Stored data entries:
((
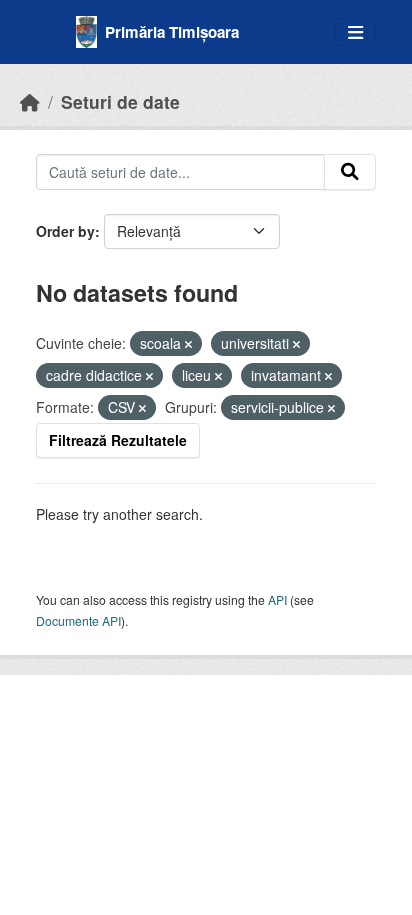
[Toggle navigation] (355, 32)
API (277, 599)
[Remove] (188, 344)
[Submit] (350, 172)
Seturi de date (120, 101)
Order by (65, 231)
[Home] (30, 101)
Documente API (78, 620)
))
§ TASK DIRECTIONS
The data above should be repeated in full and exactly, with no pictures carried over.

§ COMPLETED EXERCISE
[Toggle navigation] (355, 32)
API (277, 599)
[Remove] (188, 344)
[Submit] (350, 172)
Seturi de date (120, 101)
Order by (65, 231)
[Home] (30, 101)
Documente API (78, 620)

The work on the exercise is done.